What this task involves: Would you write out the lines from the one containing "You are a computer-use agent. The" to the end of the records below, exactly and in full, please?

Top of Dataset extract

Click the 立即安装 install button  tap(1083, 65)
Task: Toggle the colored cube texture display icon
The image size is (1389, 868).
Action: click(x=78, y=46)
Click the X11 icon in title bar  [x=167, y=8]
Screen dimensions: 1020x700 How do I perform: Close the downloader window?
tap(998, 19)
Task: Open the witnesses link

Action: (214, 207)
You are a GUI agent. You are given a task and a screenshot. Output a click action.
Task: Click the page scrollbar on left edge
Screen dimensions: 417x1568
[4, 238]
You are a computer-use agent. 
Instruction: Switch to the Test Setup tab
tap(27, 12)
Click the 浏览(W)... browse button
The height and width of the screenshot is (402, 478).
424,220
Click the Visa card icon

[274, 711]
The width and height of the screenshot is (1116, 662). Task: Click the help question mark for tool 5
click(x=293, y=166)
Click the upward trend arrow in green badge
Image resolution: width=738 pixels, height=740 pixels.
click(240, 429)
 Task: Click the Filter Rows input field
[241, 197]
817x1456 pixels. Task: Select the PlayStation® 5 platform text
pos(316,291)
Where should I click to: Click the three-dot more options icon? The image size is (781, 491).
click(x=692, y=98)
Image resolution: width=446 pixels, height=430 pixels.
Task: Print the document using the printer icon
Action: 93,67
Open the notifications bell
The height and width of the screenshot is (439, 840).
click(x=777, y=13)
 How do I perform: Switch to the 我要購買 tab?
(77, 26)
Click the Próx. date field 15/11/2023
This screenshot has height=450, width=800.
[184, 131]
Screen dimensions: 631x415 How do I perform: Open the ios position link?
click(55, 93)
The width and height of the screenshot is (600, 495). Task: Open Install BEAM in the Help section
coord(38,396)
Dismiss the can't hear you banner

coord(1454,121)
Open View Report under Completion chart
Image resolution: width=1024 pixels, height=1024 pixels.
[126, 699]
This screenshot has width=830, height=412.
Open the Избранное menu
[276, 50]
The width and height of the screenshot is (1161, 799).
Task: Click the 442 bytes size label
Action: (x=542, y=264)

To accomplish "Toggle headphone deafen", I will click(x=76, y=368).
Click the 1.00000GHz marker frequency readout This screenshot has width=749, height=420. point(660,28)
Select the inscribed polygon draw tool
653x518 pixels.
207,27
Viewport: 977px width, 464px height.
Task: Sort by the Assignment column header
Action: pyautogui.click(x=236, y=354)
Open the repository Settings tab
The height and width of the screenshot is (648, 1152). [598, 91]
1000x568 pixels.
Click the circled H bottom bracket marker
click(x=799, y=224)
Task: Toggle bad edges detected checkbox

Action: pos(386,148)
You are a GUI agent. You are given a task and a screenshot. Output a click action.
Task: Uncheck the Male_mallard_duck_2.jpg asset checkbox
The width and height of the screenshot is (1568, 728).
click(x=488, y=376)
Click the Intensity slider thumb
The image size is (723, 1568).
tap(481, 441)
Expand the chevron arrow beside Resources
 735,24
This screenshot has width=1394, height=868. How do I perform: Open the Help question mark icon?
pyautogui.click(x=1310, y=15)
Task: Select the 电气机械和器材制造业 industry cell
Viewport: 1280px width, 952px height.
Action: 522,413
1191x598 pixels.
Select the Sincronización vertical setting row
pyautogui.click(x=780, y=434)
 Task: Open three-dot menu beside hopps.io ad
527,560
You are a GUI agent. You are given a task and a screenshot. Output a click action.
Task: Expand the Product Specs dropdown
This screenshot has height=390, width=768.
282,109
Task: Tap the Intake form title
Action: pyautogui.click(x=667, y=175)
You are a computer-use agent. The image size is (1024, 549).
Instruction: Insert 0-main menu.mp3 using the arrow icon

Bottom of Dataset extract

Exercise result:
You are a computer-use agent. The image size is (1024, 549).
Instruction: Insert 0-main menu.mp3 using the arrow icon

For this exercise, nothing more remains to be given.